→ **WORK TO BE COMPLETED**
Each record below should be reproduced as it is written, with pictures left out entirely.

RECORDS FOR THIS TASK section start

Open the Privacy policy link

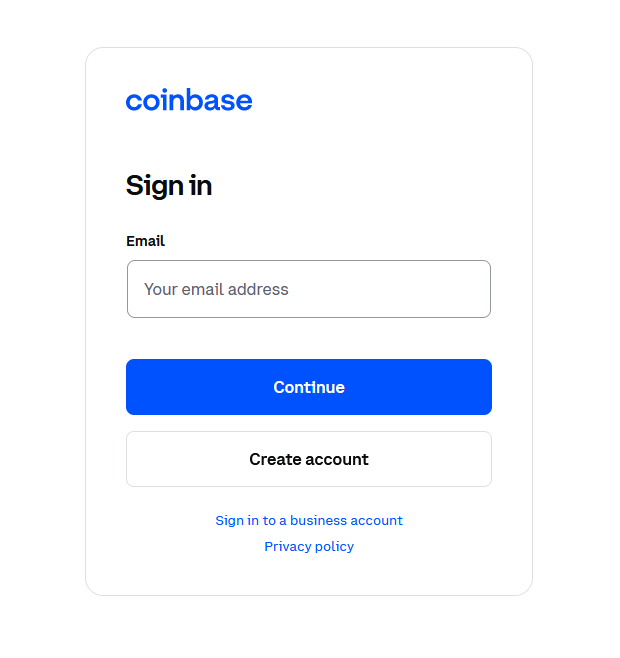[309, 546]
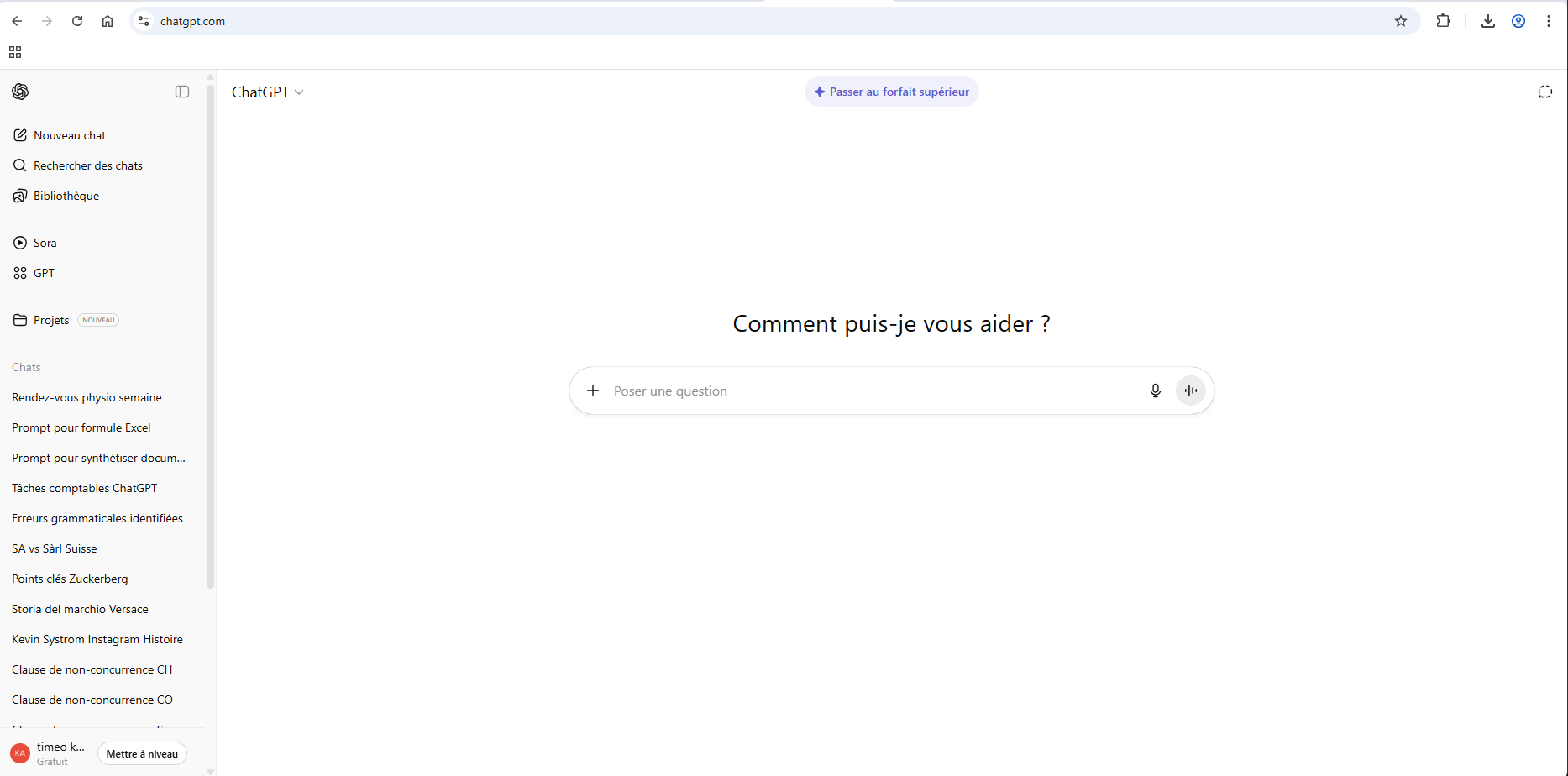Click the ChatGPT logo icon in sidebar

point(20,92)
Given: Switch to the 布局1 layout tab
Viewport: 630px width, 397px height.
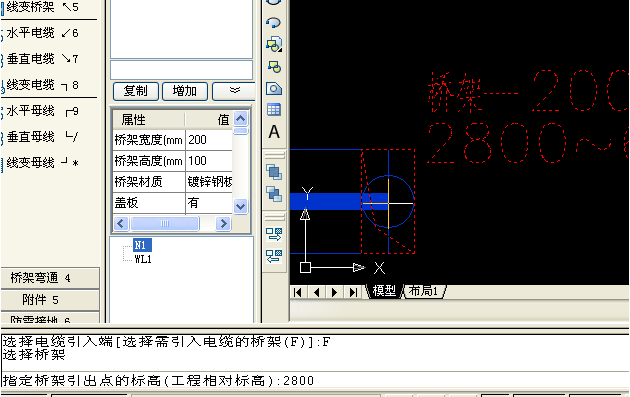Looking at the screenshot, I should [423, 291].
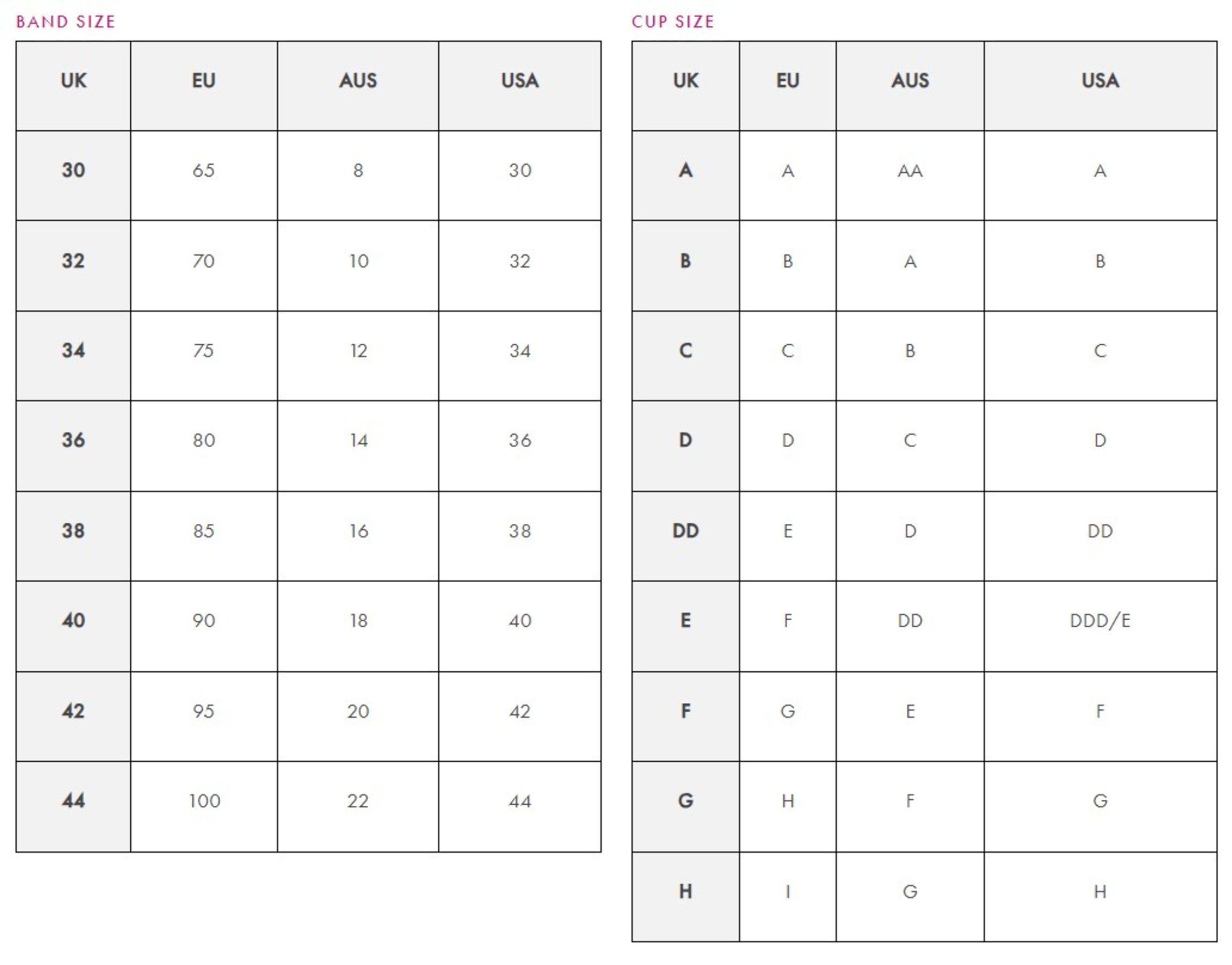This screenshot has width=1232, height=965.
Task: Select the AUS band size 14 cell
Action: 358,440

RECORDS FOR THIS TASK section end

→ **RESPONSE**
Open the Privacy policy link

[309, 546]
Click the ChatGPT logo icon in sidebar

point(20,92)
Given: Switch to the 布局1 layout tab
Viewport: 630px width, 397px height.
Looking at the screenshot, I should [423, 291].
This screenshot has width=1232, height=965.
Task: Select the AUS band size 14 cell
Action: 358,440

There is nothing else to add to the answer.